Vyacheslav Nehoda was born on 25 May 1957.

From 1974 to April 1980, he attended the Kyiv Engineering and Construction Institute, majoring in architecture.

From April 1980 to January 1983, he became an architect, engineer-designer of the engineering and construction department of the All-Union Design and Destruction Institute in Ternopil.

From January 1983 to April 1990, he was the Head of the Vatra Design Bureau in Ternopil.

In April 1990, Nehoda was a member of the Ternopil Oblast Council, member of the regional executive committee.

In 1996, he attended the Ivan Franko National University of Lviv, with a degree in law.

In June 1997, Nehoda was the mayor of Ternopil Mayor.

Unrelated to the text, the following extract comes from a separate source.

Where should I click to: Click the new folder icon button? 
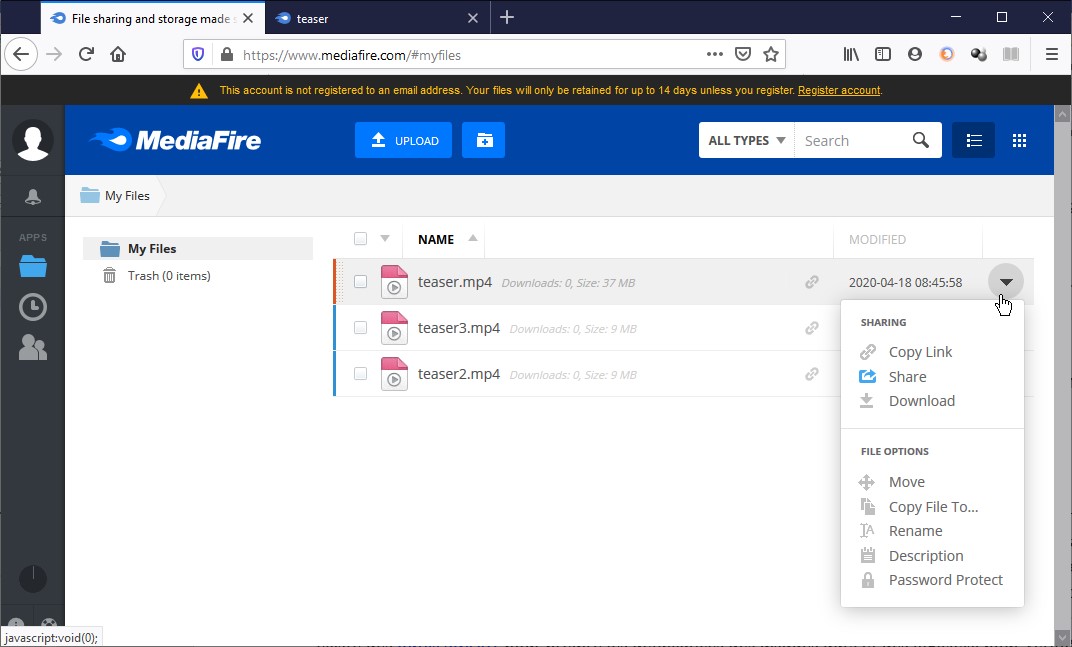pos(483,141)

In April 1998, he left office as mayor.

From April 2000 to November 2006, he was the Chairman of the Secretariat of the Union of Leaders of Local and Regional Power of Ukraine, Head of the Secretariat of the Ukrainian Association of Local and Regional Authorities.

From November 2006 to March 2008, he was the Head of the Secretariat of the Verkhovna Rada Committee on State Construction, Regional Policy and Local Self -Government.

On 19 March 2008, Nehoda became the Deputy Minister of Regional Development and Construction of Ukraine.

On 19 April 2010, he was dismissed by Prime Minister Mykola Azarov.

In June 2010, he became the Director of the Department of Regional Policy and Local Self -Government of the Secretariat of the Cabinet of Ministers of Ukraine.

In January 2011, he was First Deputy Director of the Department of Interaction with the Verkhovna Rada and regions, and was the Head of the Department of Expertise and Analysis of Development of Territories and suffrage of the Secretariat of the Cabinet of Ministers of Ukraine.

On 25 March 2014, Nehoda became the First Deputy Minister of Regional Development, Construction and Housing and Communal Services, under Prime Minister Arseniy Yatsenyuk. On 13 October, he was demoted to Deputy Minister of Regional Development, Construction and Housing and Communal Services of Ukraine — Head of Staff.

On 16 September 2015, he was promoted back to First Deputy Minister of Regional Development, Construction and Housing and Communal Services.

On 11 September 2019, Nehoda became the Deputy Minister of Development of Communities and Territories, under Prime Minister Oleksiy Honcharuk.

On 23 January 2023, he resigned from office as deputy minister.

In March 2023, he was the Head of the Office of the Congress of Local and Regional Power of Ukraine under the President of Ukraine on a public basis.

In September 2023, he was an associate professor of the Department of Regional Policy of the Educational and Scientific Institute of Public Administration and State Service of Taras Shevchenko National University of Kyiv.

On 16 August 2024, the Cabinet of Ministers of Ukraine agreed to appoint Nehoda as the Governor of Ternopil Oblast. On 24 August, he was officially appointed by President Volodymyr Zelenskyy. He officially took office two days later. The deputy head of the Presidential Office of Ukraine Oleksiy Kuleba officially presented him to the heads of structural units of the product, heads of RVA, heads of communities, representatives of territorial units of central authorities.